Relating counting complexity to non-uniform probability measures

TL;DR

This paper explores the relationship between counting complexity and non-uniform probability measures, showing how certain distributions relate to counting problems and analyzing the complexity of sampling and computing normalizing factors.

Contribution

It introduces a family of probability distributions over solutions in TotP, linking their normalizing factors to counting, and analyzes the complexity of related sampling and computation tasks.

Findings

Sampling and approximating the normalizing factor is efficient.

Exact computation of the normalizing factor is TotP-hard.

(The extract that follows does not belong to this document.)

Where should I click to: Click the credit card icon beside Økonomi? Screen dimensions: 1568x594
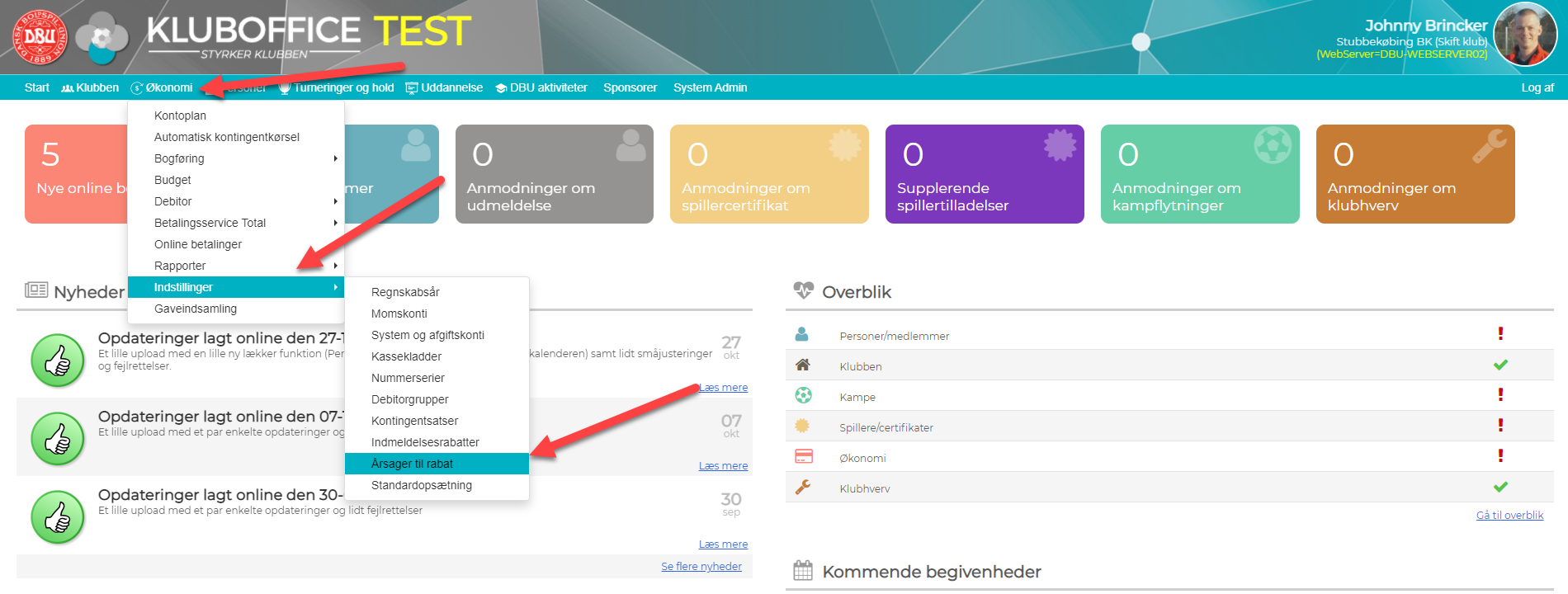tap(803, 457)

Results extend to all problems in TotP.

Abstract

A standard method for designing randomized algorithms to approximately count the number of solutions of a problem in $\#$P, is by constructing a rapidly mixing Markov chain converging to the uniform distribution over this set of solutions. This construction is not always an easy task, and it is conjectured that it is not always possible. We want to investigate other possibilities for using Markov Chains in relation to counting, and whether we can relate algorithmic counting to other, non-uniform, probability distributions over the set we want to count. In this paper we present a family of probability distributions over the set of solutions of a problem in TotP, and show how they relate to counting; counting is equivalent to computing their normalizing factors. We analyse the complexity of sampling, of computing the normalizing factor, and of computing the size support of these distributions. The latter is also equivalent to counting. We also show how the above tasks relate to each other, and to other problems in complexity theory as well. In short, we prove that sampling and approximating the normalizing factor is easy. We do this by constructing a family of rapidly mixing Markov chains for which these distributions are stationary. At the same time we show that exactly computing the normalizing factor is TotP-hard. However the reduction proving the latter is not approximation preserving, which conforms with the fact that TotP-hard problems are inapproximable if NP $\neq$ RP. The problem we consider is the Size-of-Subtree, a TotP-complete problem under parsimonious reductions. Therefore the results presented here extend to any problem in TotP. TotP is the Karp-closure of self-reducible problems in $\#$P, having decision version in P.